Thursday, September 5, 2013

Song Meditation: "Empty Your Hands" by The Weepies

I've been listening to The Weepies since 2009, and because of how consistently great their music is, there is not just a handful that stands out. It's more like their whole discography stands out among most music that I've ever saved on my computer.


I decided to look up the lyrics of one particular song today and found the lyrics so compelling that I decided to write about it. Maybe I should do this more when I come across songs with interesting lyrics.

Empty Your Hands

16 balloons against the blue, 
they're red,they're red like a dream come true 
Sure it was enough to give them to you 
to watch you let them go, let them go 

Empty your hands 
of overheard conversations 
Empty your hands 
static from the big bang 
and dinosaur radio stations 
Empty your hands 
genocides in foreign nations 
Empty your hands and look up 

His eyes are wide and beautiful, 
my own feel dull and old 
They can't recall some buoyancy, 
they’ve had too much to hold, let them go 

Floating past a daytime moon 
transparent as a shell 
Rubies in a well, sixteen apples on a tree 
we never would have seen 
if his fingers weren’t so free 

Our baby learned to run today 
in circles on the grass 
His joyful face it radiates 
These moments go so fast, let them go

*

This song, as I take it, is a picture of a moment, or moments with loved ones*, and the central theme is not attaching oneself to any particular thing in one's mind or in the past, but the beauty and the love that radiates within those precious moments. This becomes increasingly hard to do as we grow older, for we tend to get stuck on our stock of acquired default reactions and impressions to things. Deb and Steve look at the eyes of their child and feel old in comparison, because a child experiences everything as fresh, new, untainted.

The way they go from using "you" in the first verse to the chorus makes me think that they are also wishing this for their child, almost like a parent's prayer, wishing that their child will grow up staying light and free as he is in his present young age.

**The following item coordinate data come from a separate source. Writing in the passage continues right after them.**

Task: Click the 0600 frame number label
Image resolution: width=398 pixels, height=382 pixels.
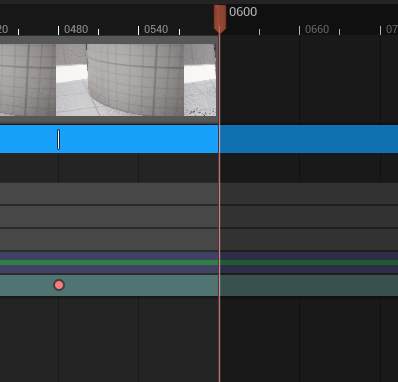Action: pyautogui.click(x=243, y=12)
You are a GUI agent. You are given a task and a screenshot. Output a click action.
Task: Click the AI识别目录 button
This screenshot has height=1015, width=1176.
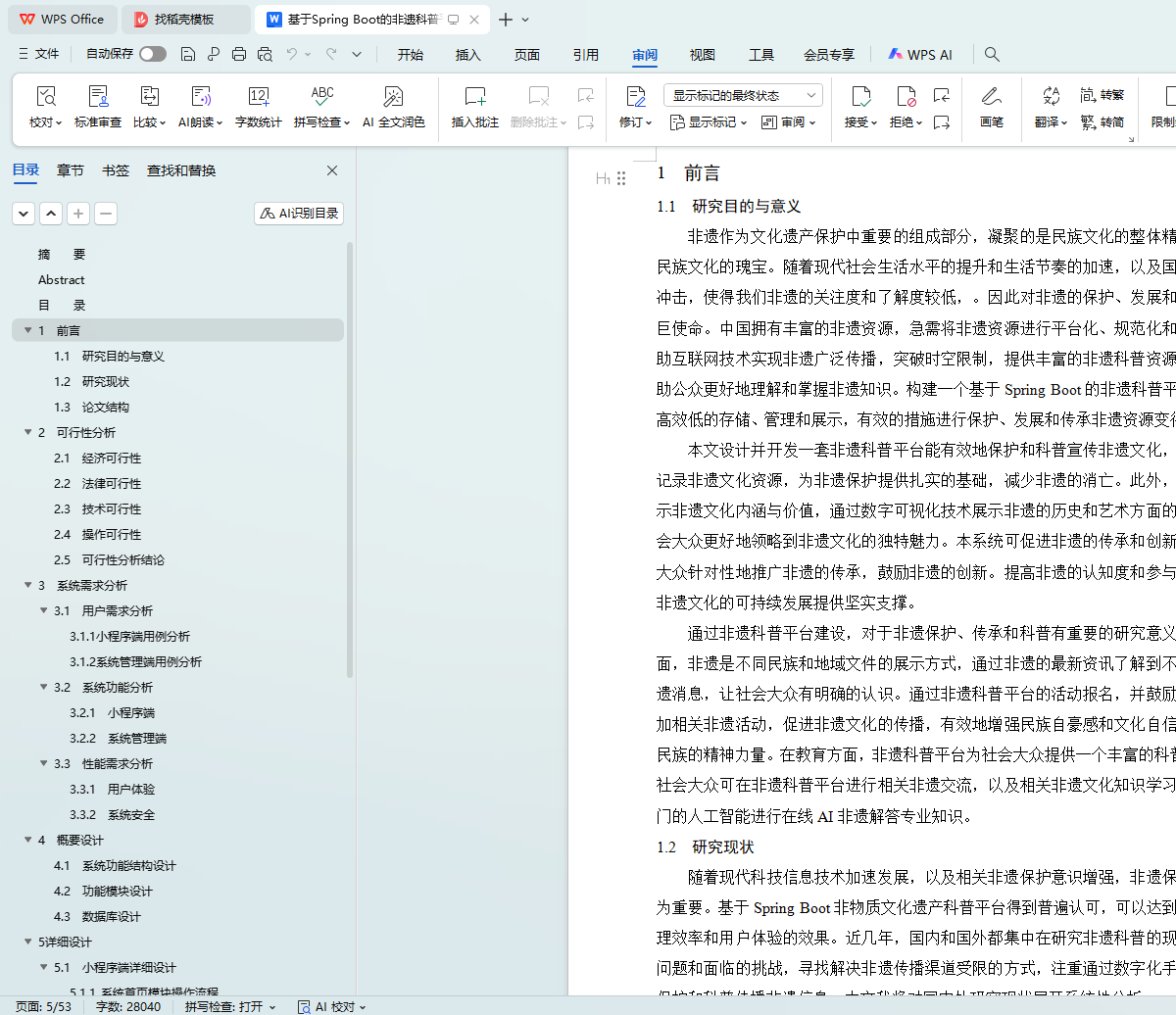[x=299, y=214]
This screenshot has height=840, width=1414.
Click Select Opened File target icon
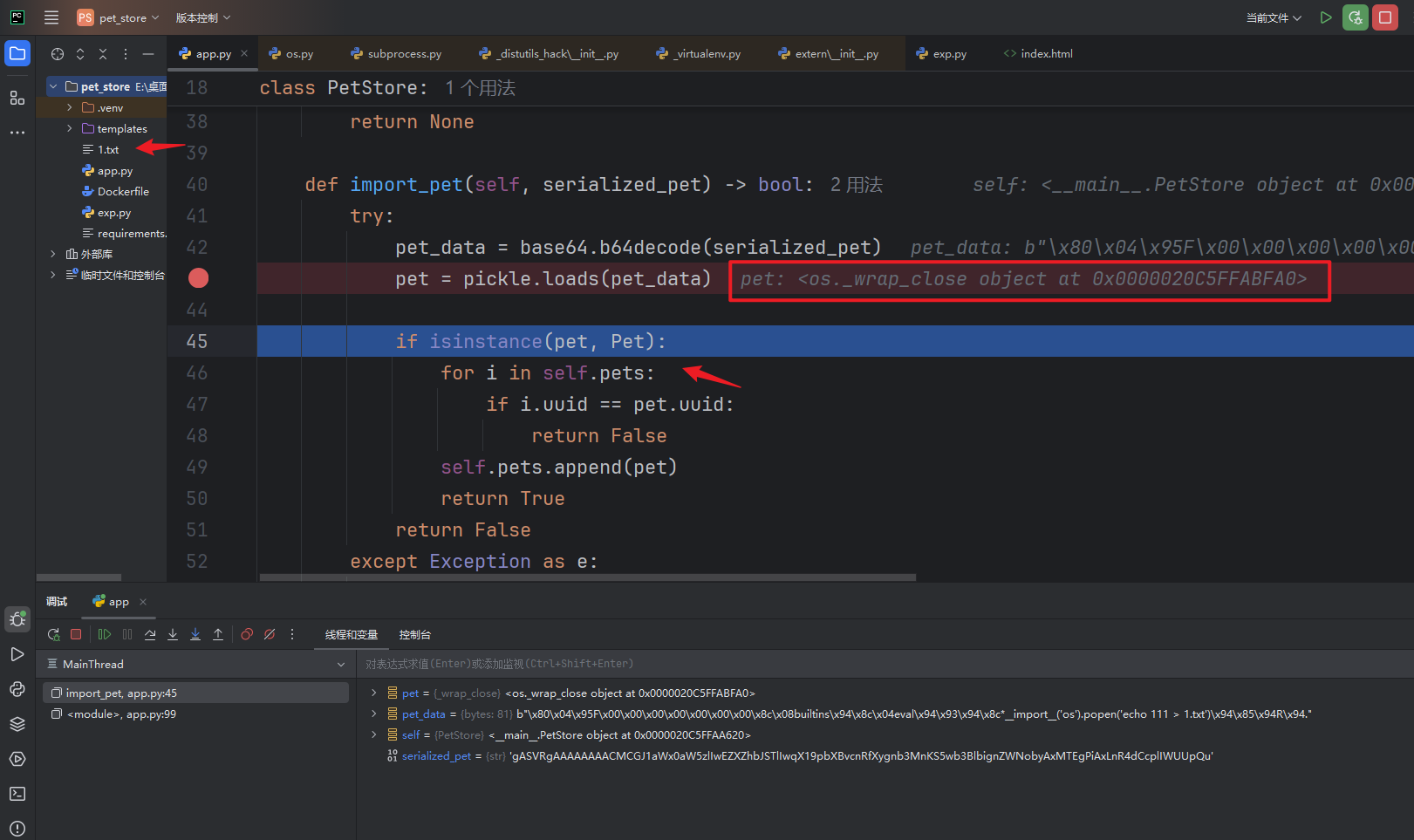click(58, 54)
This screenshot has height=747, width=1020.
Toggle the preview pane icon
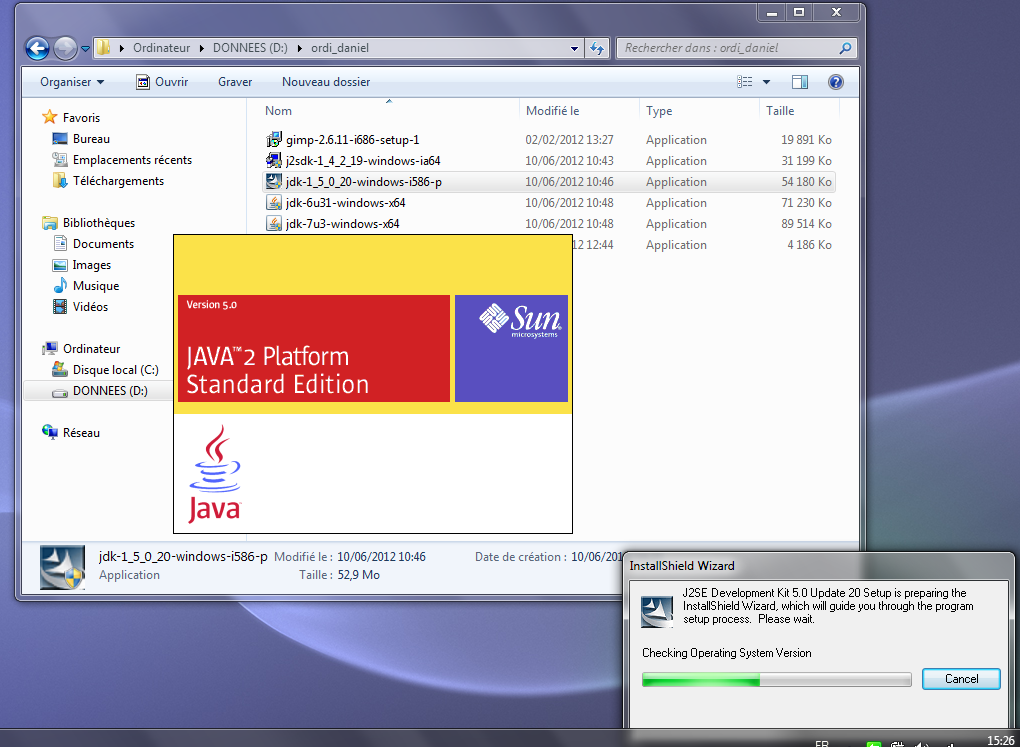click(x=800, y=82)
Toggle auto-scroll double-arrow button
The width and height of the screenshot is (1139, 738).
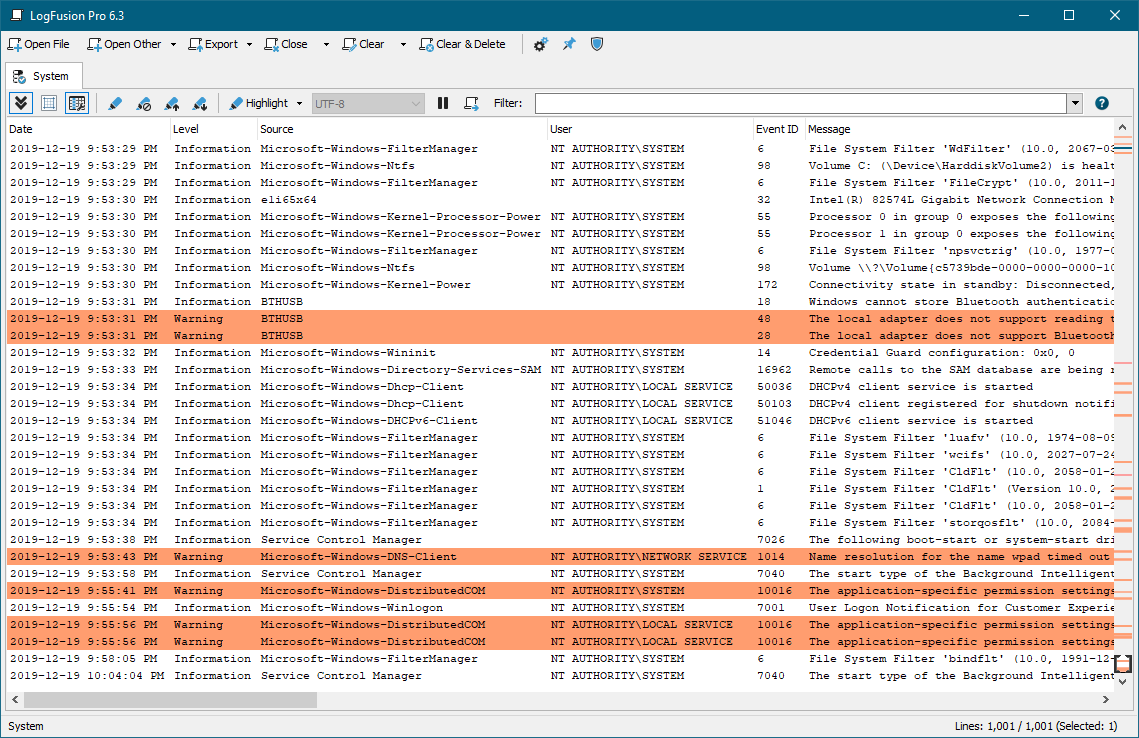20,103
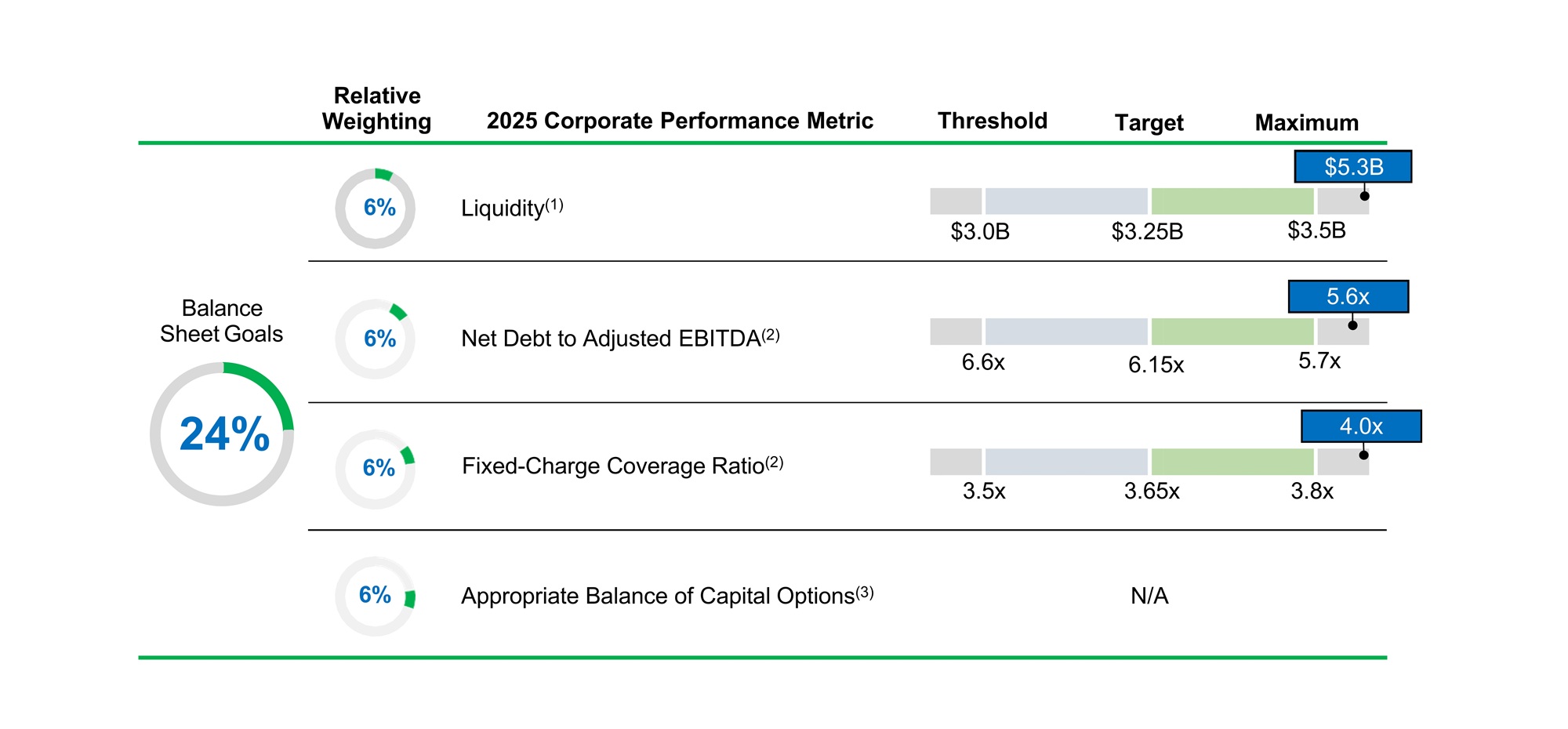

There may be times in life where thinking and analyzing things have their place, but once every little while, we need to step back and just submit to the present moment in order to enjoy the good things that are abundant in our lives if we only made it a point to take notice. The song beautifully describes the act of letting go of balloons, releasing them to the sky through the eyes of an imaginative child, and this simple act that can even be considered as wasteful if done by accident, becomes almost like magic, and invites metaphors involving apples and rubies.

Let them go, buuuuuuddy..
I don't think they mean to say that we should ignore the bad in the world everyday and stay ignorant of things to be happy, I just think that this song is about zooming in on a moment with a child, having a break from things that weigh us down to enjoy it, for we also will inevitably need to let the good moments go. So instead of holding on to the bad stuff, keeping them with you, letting them get in the way of you enjoying the present like children do, you let go. Like a sponge, you squeeze out all of the muck keeping you heavy. And then you get to soak in every new moment fully, deeply, as if you were new.


*Edit: I forgot to mention that it strikes me that in the story the child mistakenly lets go of the balloons that he was supposed to hold, and instead of seeing this as a bad thing, these awesome adults looked at the beauty of the moment and attributed beautiful accidents to the willingness of a child to let go... and wrote a beautiful song about it.